» **QUOTED PASSAGE**
-=-=-=-=-

This piece was originally going to be about bone carving and my love/hate relationship with the material. When I wrote it out, it seemed forced. I waxed poetical about the porous nature of bone allowing it to keep a smooth finish and be perfect for needles, etc whilst absorbing oils from skin and getting a natural patina over time. I whined about how it’s an awkward sod since it can be quite hard (hard in material terms), and how my lack of experience and proper tools (mainly experience) is resulting in difficulty forming even basic shapes for stuff like naalbinding needles.

It seemed forced, and I think it was just on my mind at the time due to frustrations. What I really want to do with this piece, is write about socks. Specifically, socks with holes in them. Throughout my upbringing, I absorbed through cultural osmosis the trope that ‘men’ often wore socks with holes in them, and that their partners (in my preteen head this was usually equated to ciswomen) often berated them for it. I never really thought about it. When I moved out of home to go to Uni, I had acquired an abundance of socks and I threw many away for being threadbare or basically tubes. Many remained, or were replaced over the next few years. Often, they would develop holes.

It wasn’t until a serious relationship in 2013 that this came up as an issue. My partner at the time (let’s call her V) found it absolutely deplorable that I had holes in my socks, and I remember walking into the bedroom one day to find her sorting through my socks and discarding the ones that she found particularly offensive. I seem to remember being shocked, but fairly amused and I trivialised the matter; laughing it off, letting her get on, and moving on.

Skip forward a few years, and I’m in another serious relationship where my current partner (B) has taken issue with socks that have developed holes. I’ve laughed it off and wiggled toes at her. And generally after a stare or glare we move onto finishing getting dressed and getting on with our day. This Christmas, I was sitting in a café in Madrid with V and the issue of the socks came up. This time, she framed it as an issue of male privilege. I’m ashamed to say that I didn’t quite get it at first. I quickly and recursively ran through my head why I didn’t feel the need to dispose of the socks, and justified it to myself that I hated waste, and that purchasing new socks when some only had small holes in them was wasteful and offensive to the labourers who made them as well as environmental concerns for the planet and the water involved in producing cotton socks.

All of this, on the surface, is true. I do hate waste, and I would find it grating in my red-blooded veins if I saw people trivialising sweatshop labour by essentially viewing clothing as disposable. However, that wasn’t my way of thinking at the time. In fact I simply hadn’t thought at all about the socks. When I realised that the privilege alarm bells started ringing. In my current framework, not having to worry about something is tantamount to privilege. After that, all it took was a quick two or three minute explanation by V to see the “socks with holes” trope as a product of patriarchy. Women, in general, are held to a ridiculous standard of personal hygiene and appearance under patriarchy; and in addition to this they’re expected to worry about not only their own appearance, but that of others as well. I think we can all agree on that. I’d never before realised that this extended to socks, but it totally makes sense. In a perfect world, all people across the world could enjoy their holey socks. In this world, I’d have to up my game to be subject to the same pressures as my women comrades and try to lessen the places where they may feel stress due to my actions or inactions regarding these issues.

-=-=-=-=-

» **GIVEN ENTRIES**
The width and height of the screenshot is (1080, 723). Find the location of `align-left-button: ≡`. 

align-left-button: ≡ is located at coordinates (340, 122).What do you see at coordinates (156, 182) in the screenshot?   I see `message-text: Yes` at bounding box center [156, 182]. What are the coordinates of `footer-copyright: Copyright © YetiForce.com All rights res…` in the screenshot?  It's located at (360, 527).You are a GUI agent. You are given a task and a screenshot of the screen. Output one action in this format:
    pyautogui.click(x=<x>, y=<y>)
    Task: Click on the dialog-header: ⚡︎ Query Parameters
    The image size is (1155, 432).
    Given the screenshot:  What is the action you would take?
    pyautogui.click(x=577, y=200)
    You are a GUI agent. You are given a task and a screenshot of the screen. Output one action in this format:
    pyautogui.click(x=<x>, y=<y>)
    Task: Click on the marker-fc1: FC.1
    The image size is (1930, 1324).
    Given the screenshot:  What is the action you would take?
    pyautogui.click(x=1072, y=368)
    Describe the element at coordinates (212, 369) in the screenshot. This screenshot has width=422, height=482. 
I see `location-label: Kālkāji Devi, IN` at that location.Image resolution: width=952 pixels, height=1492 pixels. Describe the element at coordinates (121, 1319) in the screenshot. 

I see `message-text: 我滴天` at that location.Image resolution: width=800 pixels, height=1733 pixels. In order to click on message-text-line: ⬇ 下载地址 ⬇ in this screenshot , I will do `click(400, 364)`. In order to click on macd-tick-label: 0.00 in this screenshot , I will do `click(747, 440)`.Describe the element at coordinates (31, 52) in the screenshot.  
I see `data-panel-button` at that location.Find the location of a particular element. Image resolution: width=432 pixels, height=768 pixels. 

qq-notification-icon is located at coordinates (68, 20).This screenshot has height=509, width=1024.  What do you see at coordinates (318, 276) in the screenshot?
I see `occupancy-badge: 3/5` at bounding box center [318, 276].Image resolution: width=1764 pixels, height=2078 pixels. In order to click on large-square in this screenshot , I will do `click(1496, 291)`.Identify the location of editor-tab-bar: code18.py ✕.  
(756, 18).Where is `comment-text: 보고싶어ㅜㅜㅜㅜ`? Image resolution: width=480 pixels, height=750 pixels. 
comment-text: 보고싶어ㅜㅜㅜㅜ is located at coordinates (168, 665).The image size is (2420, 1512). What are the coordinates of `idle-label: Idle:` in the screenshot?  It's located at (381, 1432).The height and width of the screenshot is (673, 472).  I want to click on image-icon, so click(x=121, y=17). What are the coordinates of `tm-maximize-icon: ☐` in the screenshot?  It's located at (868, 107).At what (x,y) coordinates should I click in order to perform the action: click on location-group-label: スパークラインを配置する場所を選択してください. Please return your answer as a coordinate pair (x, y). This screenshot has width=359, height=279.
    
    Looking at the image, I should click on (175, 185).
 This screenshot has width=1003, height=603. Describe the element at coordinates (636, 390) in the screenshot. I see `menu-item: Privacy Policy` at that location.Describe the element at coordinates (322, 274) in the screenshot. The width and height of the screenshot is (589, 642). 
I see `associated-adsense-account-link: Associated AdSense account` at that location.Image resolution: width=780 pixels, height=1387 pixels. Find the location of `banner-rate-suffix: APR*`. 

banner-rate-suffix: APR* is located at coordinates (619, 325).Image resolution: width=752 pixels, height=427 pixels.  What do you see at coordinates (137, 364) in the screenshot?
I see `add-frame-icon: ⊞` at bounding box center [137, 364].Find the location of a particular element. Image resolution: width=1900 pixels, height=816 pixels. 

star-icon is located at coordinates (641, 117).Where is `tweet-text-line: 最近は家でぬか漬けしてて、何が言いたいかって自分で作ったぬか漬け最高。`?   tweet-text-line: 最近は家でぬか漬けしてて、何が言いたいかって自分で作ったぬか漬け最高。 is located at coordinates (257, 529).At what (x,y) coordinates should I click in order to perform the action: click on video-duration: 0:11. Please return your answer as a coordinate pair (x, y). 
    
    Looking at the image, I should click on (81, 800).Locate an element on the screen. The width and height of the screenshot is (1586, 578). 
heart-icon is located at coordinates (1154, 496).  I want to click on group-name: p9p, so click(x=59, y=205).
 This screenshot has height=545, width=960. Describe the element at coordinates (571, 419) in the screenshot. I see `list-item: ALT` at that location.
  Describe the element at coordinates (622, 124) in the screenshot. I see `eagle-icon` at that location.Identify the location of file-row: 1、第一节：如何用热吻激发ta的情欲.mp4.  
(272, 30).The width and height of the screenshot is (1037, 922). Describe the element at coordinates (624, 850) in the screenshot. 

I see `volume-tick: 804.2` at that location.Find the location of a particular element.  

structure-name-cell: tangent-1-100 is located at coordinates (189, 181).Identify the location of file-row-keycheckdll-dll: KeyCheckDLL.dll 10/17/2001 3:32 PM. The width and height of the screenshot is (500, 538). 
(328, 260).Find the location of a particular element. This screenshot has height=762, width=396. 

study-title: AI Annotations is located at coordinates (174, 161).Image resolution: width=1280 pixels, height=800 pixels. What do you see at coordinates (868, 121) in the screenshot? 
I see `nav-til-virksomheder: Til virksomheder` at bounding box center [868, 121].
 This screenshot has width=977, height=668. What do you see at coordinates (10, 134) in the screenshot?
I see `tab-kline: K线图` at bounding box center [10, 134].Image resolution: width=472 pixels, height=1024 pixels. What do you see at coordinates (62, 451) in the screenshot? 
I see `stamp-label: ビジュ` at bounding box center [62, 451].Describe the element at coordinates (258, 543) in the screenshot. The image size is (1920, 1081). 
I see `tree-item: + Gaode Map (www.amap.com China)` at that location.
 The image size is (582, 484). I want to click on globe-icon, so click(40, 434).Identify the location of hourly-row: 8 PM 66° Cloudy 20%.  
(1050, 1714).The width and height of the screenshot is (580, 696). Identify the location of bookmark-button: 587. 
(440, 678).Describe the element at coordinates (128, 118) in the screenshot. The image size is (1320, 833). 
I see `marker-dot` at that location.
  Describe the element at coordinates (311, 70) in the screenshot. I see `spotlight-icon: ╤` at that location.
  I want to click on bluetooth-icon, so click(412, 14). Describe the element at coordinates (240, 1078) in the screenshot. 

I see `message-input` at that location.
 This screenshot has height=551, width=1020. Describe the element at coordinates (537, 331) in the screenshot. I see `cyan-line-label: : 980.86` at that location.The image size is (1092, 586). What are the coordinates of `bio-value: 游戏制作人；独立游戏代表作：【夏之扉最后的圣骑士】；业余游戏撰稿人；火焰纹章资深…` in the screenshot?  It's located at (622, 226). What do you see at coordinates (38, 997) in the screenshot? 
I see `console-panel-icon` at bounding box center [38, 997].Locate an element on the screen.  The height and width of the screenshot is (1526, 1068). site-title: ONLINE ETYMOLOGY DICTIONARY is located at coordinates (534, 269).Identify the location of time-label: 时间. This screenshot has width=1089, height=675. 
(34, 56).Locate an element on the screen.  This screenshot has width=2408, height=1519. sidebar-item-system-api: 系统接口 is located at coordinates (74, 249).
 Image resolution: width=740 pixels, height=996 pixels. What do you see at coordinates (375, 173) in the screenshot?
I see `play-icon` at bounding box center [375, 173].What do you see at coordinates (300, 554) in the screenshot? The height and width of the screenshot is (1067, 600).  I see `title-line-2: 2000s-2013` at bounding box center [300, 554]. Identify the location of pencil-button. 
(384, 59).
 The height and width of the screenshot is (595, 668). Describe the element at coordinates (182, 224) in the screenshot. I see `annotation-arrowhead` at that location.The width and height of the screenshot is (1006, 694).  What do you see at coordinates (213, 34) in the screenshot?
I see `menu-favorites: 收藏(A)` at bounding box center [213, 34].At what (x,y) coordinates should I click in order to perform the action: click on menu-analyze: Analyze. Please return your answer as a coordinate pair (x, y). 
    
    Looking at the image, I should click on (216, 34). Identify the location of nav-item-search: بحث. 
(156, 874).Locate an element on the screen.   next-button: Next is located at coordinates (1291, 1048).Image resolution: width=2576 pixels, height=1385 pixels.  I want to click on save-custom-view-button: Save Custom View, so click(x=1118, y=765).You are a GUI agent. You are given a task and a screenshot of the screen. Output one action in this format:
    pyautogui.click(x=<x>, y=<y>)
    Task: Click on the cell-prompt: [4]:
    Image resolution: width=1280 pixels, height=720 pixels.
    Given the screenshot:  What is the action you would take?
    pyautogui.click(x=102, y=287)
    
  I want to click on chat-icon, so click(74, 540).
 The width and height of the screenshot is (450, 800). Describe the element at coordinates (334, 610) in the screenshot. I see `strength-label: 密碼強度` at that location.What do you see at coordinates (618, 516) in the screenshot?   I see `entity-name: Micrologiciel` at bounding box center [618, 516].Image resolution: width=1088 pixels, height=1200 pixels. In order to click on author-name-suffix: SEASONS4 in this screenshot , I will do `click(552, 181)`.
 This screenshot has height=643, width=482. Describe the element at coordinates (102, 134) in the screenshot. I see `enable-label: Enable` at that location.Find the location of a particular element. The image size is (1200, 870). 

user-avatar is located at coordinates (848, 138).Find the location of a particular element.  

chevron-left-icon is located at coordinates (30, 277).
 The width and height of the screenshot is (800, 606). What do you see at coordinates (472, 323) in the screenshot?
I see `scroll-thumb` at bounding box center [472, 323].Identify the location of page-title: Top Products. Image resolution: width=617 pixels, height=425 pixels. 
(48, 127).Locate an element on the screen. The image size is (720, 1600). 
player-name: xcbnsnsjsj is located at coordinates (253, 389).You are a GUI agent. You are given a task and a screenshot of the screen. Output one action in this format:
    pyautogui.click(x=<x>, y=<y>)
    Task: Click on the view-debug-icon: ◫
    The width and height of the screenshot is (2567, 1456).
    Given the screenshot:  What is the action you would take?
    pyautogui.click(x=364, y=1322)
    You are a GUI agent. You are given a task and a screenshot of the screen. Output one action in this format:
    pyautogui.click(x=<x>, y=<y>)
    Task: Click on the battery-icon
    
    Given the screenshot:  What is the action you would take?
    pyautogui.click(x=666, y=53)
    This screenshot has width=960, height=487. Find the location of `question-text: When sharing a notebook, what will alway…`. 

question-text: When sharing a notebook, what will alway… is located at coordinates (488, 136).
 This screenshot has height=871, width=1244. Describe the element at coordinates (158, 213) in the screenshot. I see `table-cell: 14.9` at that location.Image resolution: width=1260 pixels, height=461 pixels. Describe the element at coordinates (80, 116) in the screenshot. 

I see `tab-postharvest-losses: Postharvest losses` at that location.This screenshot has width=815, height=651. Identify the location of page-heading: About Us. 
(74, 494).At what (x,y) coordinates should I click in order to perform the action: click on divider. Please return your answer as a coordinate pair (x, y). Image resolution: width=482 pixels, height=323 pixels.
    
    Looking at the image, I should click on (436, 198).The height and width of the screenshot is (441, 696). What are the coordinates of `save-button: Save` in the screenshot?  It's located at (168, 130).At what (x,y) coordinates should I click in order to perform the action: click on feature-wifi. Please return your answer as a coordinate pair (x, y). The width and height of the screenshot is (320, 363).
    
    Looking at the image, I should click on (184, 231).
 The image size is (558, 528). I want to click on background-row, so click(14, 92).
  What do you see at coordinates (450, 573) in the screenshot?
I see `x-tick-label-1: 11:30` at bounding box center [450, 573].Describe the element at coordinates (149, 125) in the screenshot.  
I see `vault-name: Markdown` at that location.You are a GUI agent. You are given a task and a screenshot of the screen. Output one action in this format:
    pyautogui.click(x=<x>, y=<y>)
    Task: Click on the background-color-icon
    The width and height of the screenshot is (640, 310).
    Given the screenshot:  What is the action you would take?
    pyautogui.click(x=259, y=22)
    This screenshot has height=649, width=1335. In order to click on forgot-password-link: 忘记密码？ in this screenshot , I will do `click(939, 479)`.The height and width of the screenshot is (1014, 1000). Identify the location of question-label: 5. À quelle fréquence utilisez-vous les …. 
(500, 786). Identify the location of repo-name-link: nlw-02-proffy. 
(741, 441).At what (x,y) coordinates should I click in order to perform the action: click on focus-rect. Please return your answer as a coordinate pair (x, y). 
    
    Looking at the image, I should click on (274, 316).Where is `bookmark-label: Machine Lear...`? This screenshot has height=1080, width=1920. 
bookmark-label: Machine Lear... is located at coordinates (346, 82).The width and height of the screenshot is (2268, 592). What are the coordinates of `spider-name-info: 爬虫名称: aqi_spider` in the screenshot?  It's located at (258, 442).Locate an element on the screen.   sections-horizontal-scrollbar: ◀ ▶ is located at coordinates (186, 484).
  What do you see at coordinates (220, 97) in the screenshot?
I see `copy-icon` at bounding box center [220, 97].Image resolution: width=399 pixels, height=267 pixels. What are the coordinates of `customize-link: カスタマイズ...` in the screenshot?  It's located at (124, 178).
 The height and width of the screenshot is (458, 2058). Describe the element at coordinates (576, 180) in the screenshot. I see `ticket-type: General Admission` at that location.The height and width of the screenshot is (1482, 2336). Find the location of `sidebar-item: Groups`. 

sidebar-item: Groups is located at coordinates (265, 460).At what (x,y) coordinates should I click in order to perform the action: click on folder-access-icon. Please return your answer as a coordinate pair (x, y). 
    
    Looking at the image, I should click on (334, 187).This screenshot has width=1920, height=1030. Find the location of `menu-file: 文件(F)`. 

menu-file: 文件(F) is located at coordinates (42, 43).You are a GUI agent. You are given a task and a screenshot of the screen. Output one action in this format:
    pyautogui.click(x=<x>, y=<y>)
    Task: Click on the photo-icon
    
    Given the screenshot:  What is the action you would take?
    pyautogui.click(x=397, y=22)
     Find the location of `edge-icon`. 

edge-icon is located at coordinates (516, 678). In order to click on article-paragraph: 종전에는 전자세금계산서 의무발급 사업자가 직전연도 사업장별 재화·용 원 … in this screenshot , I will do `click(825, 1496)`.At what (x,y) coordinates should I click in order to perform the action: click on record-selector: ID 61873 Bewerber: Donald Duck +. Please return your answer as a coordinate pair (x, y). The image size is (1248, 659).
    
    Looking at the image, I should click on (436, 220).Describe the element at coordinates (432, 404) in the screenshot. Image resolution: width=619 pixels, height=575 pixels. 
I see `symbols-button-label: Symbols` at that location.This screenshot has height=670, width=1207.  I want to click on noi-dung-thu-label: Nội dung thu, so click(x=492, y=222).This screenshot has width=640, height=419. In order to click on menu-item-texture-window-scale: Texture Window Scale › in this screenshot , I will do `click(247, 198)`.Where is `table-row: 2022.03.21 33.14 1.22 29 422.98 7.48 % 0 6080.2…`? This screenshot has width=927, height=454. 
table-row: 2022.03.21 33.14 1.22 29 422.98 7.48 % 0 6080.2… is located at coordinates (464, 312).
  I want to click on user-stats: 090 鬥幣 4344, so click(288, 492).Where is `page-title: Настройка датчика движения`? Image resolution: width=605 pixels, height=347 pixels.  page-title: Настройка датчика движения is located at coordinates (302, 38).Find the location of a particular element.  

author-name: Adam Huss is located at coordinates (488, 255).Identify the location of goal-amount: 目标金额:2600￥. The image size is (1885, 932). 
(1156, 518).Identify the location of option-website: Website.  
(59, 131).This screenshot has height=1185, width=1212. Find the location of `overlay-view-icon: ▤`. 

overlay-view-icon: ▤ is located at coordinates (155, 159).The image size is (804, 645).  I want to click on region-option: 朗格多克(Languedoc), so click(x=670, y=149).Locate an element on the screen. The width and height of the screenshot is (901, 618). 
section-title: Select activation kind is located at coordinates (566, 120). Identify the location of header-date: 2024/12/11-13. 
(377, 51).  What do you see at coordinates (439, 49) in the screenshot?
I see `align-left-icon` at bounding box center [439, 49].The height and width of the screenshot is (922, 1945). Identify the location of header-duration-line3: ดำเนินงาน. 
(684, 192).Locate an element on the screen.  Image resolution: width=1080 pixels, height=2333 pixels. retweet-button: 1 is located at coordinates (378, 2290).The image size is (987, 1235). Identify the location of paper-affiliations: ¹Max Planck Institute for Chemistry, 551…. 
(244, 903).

-=-=-=-=-

» **EXERCISES TO COMPLETE**
[1] Rewrite the paragraph of the socks essay that begins "It wasn't until a serious relationship in 2013" in fewer words, keeping its main facts.
[2] Write out the part of the socks essay that opens with the words "This piece was" and closes with "like naalbinding needles.".
[3] Extend the socks essay past its last sentence.
Nothing in the entries is needed.

» **EXERCISE ANSWERS**
[1] In 2013, a partner called V thought the writer's holey socks were deplorable. One day the writer walked into the bedroom and found her sorting through the socks and throwing out the worst ones. Shocked but amused, the writer laughed it off, let her carry on, and moved on.

[2]
This piece was originally going to be about bone carving and my love/hate relationship with the material. When I wrote it out, it seemed forced. I waxed poetical about the porous nature of bone allowing it to keep a smooth finish and be perfect for needles, etc whilst absorbing oils from skin and getting a natural patina over time. I whined about how it’s an awkward sod since it can be quite hard (hard in material terms), and how my lack of experience and proper tools (mainly experience) is resulting in difficulty forming even basic shapes for stuff like naalbinding needles.

[3]
Next problem. If I hate waste, and can’t have holes in my socks, what the hell do I do? Obvious answer: fix my gorram socks.

I’m lucky in that my parents were each brought up in proper working class families during the 60s and 70s. Whilst they climbed a rung on the class ladder and afforded me some economic privilege growing up that they’d not enjoyed; our money situation was such that they didn’t just replace things willy nilly when it could be fixed. To that end, I have strong memories of my mother busting out the sewing kit once or twice a year for my school trousers when they’d get holes in the crotch. And every few weeks for loose shirt buttons etc. My point is, I’m lucky to have parents who managed to impart to me that attitude of “If it is broke, try to fix it first” when it came to bits and pieces. Eventually, around the age of 14, I managed to pick up some rudimentary sewing skills from my mother and the bits of the Web. Enough to sew my own gorram trouser crotch closed! This is a practice I’ve kept up to this day. Whenever my work trousers get a hole, I sew it shut. My skills are not perfect, but it beats dropping £20 on new trousers when 98% of the fabric on a current pair is intact.

Why I’ve never thought about fixing socks before now, I’ll never know. Anyway, starting after my return from Madrid I began to sew the holes in my socks shut whenever I saw them. I did throw out a whole bunch of socks that were beyond saving. What has this got to do with an inner peace, albeit a simple one? I could wax poetical again about carrying on a tradition in my family of fixing stuff rather than buying new ones. I could probably talk about the rhythmic motion of sewing thread, and how I can sit outside and listen to the sounds of the suburbs as I fix my socks. All of this is true. What I think about when I’m fixing my socks, however, is trying to do my small bit to lessen waste, and fight against my own privilege. I feel that every stitch is a small step towards an apology to those whose socks I’ve never given a second thought to even though they’re under pressure to be perfect, and who’ve wrongly felt responsible for the holes in my own socks.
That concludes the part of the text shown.